EXERCISE BRIEF >> Of all the lines in the entries below, give again exactly those starting at the line containing "Task: Click the paragraph" and ending at the line containing "This screenshot has height=464, width=868.", both ends included, and no others.
__________
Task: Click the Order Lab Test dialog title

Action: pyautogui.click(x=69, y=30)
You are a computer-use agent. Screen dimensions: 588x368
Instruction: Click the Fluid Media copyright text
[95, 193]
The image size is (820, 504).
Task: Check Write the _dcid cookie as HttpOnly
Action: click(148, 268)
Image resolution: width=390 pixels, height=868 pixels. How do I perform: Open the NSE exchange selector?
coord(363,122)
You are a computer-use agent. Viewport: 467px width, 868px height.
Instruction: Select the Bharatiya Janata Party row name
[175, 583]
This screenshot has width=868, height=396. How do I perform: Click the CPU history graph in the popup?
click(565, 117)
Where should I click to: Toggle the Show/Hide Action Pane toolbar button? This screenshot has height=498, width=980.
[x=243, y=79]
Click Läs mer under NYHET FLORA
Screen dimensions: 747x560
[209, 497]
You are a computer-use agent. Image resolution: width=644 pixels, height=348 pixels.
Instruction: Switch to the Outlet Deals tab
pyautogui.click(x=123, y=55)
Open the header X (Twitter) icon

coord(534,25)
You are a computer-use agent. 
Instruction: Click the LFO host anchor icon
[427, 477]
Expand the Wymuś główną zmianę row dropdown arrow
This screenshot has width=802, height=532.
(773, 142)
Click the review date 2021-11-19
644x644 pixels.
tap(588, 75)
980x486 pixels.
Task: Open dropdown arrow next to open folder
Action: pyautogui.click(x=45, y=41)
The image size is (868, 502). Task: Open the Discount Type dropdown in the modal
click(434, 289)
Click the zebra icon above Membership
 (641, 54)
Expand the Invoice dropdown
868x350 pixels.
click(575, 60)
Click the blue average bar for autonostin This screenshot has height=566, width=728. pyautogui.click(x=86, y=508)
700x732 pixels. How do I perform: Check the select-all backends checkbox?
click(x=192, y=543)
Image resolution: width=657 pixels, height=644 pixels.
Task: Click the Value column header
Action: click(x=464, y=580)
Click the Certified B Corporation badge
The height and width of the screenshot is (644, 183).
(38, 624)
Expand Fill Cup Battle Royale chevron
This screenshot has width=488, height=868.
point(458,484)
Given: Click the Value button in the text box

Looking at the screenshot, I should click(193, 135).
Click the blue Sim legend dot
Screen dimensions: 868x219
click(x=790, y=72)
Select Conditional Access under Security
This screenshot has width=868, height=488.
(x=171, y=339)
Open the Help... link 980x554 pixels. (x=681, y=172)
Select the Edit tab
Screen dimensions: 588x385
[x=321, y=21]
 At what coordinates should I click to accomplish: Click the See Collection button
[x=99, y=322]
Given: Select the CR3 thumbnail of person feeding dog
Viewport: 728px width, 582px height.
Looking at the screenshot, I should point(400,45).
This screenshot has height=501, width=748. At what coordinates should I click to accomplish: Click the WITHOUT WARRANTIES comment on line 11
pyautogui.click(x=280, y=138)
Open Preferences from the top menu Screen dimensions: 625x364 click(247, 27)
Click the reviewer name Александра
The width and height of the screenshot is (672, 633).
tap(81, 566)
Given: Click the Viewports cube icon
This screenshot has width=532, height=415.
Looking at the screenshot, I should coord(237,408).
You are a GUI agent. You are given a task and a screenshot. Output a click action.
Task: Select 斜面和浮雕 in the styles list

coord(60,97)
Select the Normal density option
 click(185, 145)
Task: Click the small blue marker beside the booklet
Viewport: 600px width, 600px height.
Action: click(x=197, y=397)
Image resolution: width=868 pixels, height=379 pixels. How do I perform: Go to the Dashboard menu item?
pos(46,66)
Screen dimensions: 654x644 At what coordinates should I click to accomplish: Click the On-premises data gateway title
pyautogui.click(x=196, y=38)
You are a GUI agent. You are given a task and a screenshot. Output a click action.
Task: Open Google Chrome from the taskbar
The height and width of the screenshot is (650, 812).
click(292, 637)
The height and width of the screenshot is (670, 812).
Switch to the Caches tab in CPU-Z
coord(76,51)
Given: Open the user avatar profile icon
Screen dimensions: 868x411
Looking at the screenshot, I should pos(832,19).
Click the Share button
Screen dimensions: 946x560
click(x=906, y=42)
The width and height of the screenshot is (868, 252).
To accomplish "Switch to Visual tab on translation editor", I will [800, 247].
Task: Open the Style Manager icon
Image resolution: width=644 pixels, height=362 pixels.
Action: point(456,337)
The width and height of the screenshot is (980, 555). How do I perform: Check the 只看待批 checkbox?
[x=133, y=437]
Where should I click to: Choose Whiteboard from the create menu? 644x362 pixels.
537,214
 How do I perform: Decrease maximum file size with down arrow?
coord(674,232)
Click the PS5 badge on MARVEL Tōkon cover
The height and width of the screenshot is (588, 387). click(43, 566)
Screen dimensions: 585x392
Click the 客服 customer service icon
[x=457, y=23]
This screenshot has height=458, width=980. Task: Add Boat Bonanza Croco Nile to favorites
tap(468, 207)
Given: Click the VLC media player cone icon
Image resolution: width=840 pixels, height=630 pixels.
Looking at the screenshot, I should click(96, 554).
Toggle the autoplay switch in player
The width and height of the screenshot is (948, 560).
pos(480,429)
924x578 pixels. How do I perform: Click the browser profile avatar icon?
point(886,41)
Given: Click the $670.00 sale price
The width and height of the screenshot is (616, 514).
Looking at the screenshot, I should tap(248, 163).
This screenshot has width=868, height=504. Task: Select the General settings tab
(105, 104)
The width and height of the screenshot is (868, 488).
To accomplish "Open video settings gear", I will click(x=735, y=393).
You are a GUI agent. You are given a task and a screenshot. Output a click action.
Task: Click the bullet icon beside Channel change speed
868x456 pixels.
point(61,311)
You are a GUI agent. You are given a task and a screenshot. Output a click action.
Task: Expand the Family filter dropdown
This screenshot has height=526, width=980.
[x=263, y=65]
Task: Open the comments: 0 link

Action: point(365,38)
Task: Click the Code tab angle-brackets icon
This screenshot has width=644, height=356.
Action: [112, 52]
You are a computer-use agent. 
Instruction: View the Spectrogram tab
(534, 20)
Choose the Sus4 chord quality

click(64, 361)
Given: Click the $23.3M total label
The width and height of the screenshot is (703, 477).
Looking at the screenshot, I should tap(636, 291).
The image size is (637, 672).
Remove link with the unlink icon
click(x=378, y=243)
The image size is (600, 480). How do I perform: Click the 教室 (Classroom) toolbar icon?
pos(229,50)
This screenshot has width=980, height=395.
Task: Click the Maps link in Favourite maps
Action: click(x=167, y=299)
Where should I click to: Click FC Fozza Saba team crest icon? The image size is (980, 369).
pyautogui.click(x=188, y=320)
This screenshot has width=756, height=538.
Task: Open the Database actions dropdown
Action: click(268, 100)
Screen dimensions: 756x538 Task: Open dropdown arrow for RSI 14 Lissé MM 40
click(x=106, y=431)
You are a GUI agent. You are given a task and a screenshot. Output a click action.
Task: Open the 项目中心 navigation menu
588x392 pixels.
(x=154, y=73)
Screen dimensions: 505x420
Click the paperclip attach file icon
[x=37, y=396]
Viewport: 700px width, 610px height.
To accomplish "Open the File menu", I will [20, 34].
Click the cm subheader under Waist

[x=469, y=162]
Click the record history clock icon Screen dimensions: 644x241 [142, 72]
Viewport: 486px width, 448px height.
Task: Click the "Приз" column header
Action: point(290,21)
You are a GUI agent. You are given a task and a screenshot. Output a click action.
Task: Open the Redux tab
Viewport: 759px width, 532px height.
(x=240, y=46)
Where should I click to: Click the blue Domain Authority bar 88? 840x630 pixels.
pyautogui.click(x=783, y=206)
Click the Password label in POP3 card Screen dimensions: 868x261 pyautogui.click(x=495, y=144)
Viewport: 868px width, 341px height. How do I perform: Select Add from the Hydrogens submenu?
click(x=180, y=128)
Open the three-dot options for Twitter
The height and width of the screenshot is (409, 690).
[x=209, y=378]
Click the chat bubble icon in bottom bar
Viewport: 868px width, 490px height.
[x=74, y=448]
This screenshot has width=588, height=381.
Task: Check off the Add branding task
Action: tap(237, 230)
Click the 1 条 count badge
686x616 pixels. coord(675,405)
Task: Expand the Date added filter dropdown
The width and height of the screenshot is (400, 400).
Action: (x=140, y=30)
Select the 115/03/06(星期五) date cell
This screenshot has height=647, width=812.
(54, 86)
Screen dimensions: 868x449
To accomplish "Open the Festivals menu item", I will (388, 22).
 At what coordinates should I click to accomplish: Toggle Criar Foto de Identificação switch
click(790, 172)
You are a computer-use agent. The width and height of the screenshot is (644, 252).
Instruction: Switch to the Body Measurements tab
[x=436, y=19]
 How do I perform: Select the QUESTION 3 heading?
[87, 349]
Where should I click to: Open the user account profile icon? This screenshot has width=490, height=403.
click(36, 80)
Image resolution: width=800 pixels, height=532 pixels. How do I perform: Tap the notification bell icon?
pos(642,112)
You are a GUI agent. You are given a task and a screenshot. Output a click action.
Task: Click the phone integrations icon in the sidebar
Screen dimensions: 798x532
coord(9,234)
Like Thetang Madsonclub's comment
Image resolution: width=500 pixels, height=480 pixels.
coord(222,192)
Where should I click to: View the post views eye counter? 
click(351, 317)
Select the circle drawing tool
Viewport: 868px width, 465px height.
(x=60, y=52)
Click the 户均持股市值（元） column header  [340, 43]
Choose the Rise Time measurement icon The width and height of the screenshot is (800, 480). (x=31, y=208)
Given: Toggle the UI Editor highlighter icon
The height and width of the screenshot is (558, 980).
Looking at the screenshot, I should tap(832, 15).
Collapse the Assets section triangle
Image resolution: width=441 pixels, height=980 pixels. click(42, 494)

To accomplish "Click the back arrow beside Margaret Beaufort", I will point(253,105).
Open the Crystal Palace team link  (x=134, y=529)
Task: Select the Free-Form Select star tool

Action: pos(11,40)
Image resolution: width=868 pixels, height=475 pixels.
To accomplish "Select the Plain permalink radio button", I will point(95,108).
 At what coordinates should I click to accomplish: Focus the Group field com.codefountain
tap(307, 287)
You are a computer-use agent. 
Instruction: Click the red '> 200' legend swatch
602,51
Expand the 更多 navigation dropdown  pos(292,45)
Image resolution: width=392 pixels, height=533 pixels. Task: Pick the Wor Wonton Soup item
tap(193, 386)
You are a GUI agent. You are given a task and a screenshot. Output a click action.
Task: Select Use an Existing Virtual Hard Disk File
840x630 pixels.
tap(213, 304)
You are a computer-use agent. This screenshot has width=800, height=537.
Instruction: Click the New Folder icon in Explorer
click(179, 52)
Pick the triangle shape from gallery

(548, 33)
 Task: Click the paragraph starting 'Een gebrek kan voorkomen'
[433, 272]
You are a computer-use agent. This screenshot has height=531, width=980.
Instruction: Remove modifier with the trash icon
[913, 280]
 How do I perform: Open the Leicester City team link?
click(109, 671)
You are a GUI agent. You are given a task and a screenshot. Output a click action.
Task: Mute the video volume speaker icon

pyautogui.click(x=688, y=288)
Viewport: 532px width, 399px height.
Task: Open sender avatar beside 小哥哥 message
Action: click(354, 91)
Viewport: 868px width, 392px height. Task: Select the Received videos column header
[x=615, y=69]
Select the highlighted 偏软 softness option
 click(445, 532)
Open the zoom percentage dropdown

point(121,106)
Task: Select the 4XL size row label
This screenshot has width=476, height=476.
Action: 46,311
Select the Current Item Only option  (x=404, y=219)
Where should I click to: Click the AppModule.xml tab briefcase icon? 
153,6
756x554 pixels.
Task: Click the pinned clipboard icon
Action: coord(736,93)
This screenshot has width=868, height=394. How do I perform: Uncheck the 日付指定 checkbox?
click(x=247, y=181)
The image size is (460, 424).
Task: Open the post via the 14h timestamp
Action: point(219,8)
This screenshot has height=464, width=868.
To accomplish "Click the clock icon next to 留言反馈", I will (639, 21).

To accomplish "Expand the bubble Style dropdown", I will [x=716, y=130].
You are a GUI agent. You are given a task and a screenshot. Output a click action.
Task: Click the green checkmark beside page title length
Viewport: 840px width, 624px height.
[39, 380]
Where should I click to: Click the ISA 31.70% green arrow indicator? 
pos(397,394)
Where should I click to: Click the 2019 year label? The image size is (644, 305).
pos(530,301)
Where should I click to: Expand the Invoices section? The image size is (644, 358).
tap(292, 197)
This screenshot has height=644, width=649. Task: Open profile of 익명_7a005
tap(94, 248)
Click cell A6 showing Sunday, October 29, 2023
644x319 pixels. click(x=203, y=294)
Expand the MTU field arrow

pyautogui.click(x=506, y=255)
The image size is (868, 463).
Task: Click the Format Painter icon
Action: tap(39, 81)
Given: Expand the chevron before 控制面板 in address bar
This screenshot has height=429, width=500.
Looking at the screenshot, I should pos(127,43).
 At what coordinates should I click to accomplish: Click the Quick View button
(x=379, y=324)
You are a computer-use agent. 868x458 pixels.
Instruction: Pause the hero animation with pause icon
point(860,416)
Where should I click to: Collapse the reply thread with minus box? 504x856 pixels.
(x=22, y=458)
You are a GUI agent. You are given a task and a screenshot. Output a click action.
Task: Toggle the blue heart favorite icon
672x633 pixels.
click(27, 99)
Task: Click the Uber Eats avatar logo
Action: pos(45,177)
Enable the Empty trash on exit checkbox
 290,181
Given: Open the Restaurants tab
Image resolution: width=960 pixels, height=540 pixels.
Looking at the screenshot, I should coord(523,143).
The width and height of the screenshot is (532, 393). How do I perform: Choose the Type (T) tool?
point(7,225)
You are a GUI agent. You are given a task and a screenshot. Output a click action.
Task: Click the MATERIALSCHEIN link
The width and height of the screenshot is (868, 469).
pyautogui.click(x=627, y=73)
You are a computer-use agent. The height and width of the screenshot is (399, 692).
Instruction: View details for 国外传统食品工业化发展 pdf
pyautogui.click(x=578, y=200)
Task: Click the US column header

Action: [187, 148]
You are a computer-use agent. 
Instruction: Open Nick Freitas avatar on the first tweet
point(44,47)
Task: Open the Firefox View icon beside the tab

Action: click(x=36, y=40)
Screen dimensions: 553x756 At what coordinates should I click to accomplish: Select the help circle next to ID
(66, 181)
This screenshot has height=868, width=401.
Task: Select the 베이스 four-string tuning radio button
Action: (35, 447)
__________
TASK OUTPUT >>
 Task: Click the paragraph starting 'Een gebrek kan voorkomen'
[433, 272]
You are a computer-use agent. This screenshot has height=531, width=980.
Instruction: Remove modifier with the trash icon
[913, 280]
 How do I perform: Open the Leicester City team link?
click(109, 671)
You are a GUI agent. You are given a task and a screenshot. Output a click action.
Task: Mute the video volume speaker icon

pyautogui.click(x=688, y=288)
Viewport: 532px width, 399px height.
Task: Open sender avatar beside 小哥哥 message
Action: click(354, 91)
Viewport: 868px width, 392px height. Task: Select the Received videos column header
[x=615, y=69]
Select the highlighted 偏软 softness option
 click(445, 532)
Open the zoom percentage dropdown

point(121,106)
Task: Select the 4XL size row label
This screenshot has width=476, height=476.
Action: 46,311
Select the Current Item Only option  (x=404, y=219)
Where should I click to: Click the AppModule.xml tab briefcase icon? 
153,6
756x554 pixels.
Task: Click the pinned clipboard icon
Action: coord(736,93)
This screenshot has width=868, height=394. How do I perform: Uncheck the 日付指定 checkbox?
click(x=247, y=181)
The image size is (460, 424).
Task: Open the post via the 14h timestamp
Action: point(219,8)
This screenshot has height=464, width=868.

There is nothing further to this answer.